Passage provided: Begin

Hello everyone! I am back with my second Discussion Sunday! I’m so sorry that I missed last week’s post… I was piled under way too much homework and I didn’t even have time to read 😦
As I mentioned a few weeks ago, “Discussion Sundays” will help me get to know all of you better and for us bibliophiles to be honest with each other, without judging or comparing ourselves to anyone else. The only things I will ask for everyone to do is to a) be true to yourself, even if your answers/reasons aren’t the same as mine/anybody else’s I would LOVE to hear it! b) be respectful to each other and don’t negatively criticize people’s comments/opinions. Without further ado, let’s get right on to our topic!
Today’s Topic: Diversity in YA/NA/Adult Fiction
First off, what is diversity?
- The quality or state of having many different forms, types, ideas, etc.
The state of having people who are different races or who have different cultures in a group or organization
*Disclaimer: I really don’t want to offend anyone with this topic so please keep in mind that I am not siding with one race/religion/gender/sexuality/etc! I just want to see a little bit of everything ❤
I firmly believe that diversity is one of the most important qualities or characteristics a book can have. The reason behind this, is the fact that we are all different. Now, this may seem like the most obvious notion in the world however, in many books, movies as well as TV shows, this is not the case.

Passage provided: End
The data: Begin

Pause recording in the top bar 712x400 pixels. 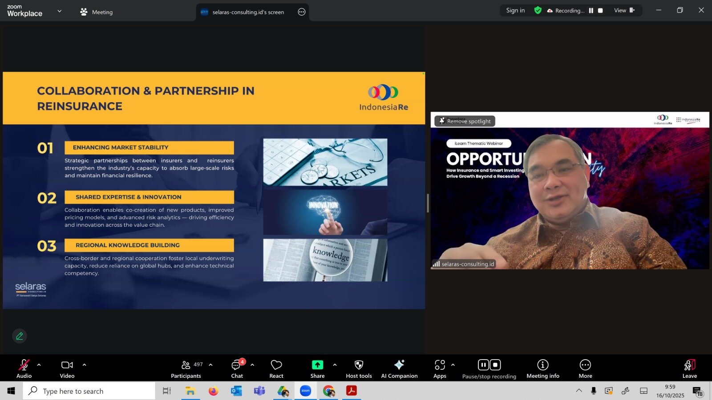591,11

The data: End

## Task objective:
Retype the part of the Discussion Sunday post above that begins at "- The quality" and ends after "not the case.".

## Response:
- The quality or state of having many different forms, types, ideas, etc.
The state of having people who are different races or who have different cultures in a group or organization
*Disclaimer: I really don’t want to offend anyone with this topic so please keep in mind that I am not siding with one race/religion/gender/sexuality/etc! I just want to see a little bit of everything ❤
I firmly believe that diversity is one of the most important qualities or characteristics a book can have. The reason behind this, is the fact that we are all different. Now, this may seem like the most obvious notion in the world however, in many books, movies as well as TV shows, this is not the case.